A Michigan city council candidate merited shock and ire when she said she wants to keep a local town as white as possible. Jean Cramer made headlines over the weekend when she was posed a question by a moderator on diversifying Marysville, which is reportedly 95% white.
"My suggestion, recommendation: Keep Marysville a white community as much as possible," Cramer said.
Her statement was recorded by WPHM radio in which gasps can be heard from those in attendance and fellow candidates. However, the reactions didn't stop Cramer from doubling down on her statement.
"Seriously, in other words, no foreign-born, no foreign people because of what, in our past, we've experienced it's better to have ... simply American-born. Put it that way and no foreigners. No."
The 67-year-old was asked by a Port Huron Times Herald reporter to respond to criticisms from Mayor Kathy Hayman who has biracial grandchildren and a black son-in-law. Cramer, however, didn't back down and went as far as to call Hayman's family "wrong."
"How can I put this? What Kathy Hayman doesn't know is that her family is in the wrong," she said. "(A) husband and wife need to be the same race. Same thing with kids. That's how it's been from the beginning of, how can I say, when God created the heaven and the earth. He created Adam and Eve at the same time.
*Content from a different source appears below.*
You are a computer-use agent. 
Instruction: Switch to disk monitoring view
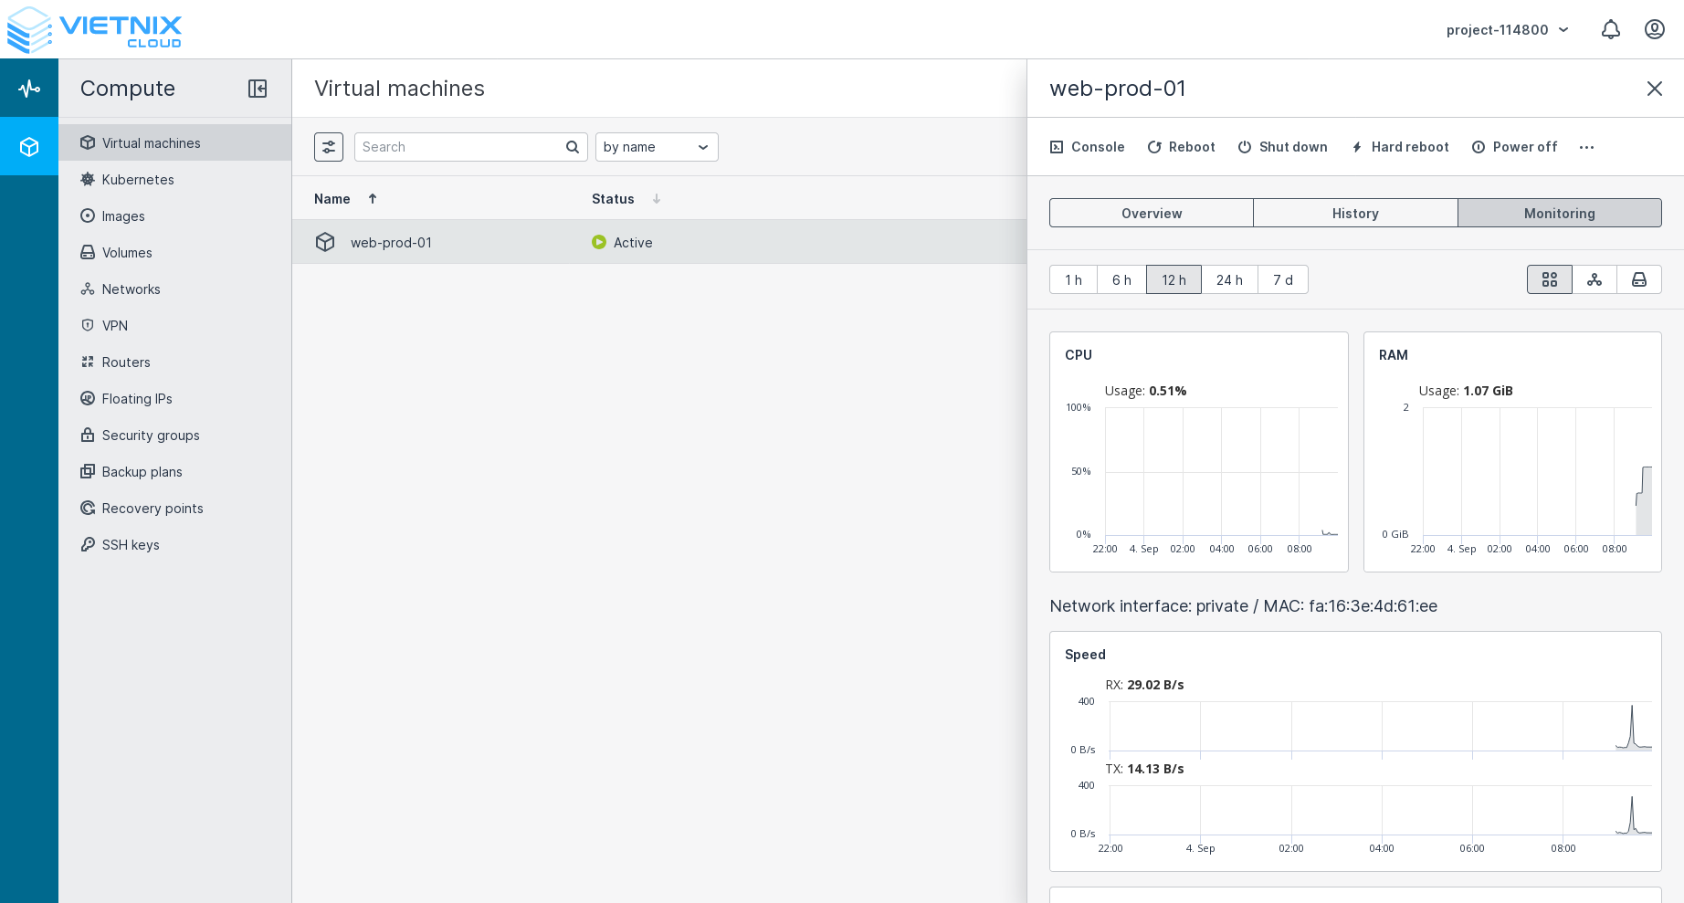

But as far as me being against blacks, no I'm not," Cramer said.
It took Hayman a bit to get her bearings, but she later responded to Cramer insensitive comments.
"My son-in-law is a black man and I have biracial grandchildren," Hayman continued. "And I take this very personally what you've said, and I know that there's nothing I can say that's going to change your mind. ... We just need to have more kindness -- that's it."
Another candidate, Mike Deising, was just as flabbergasted as the mayor and other candidates.
"Just checking the calendar here and making sure it's still 2019," Deising said. "Yeah, I thought we covered civil rights about 50 years ago."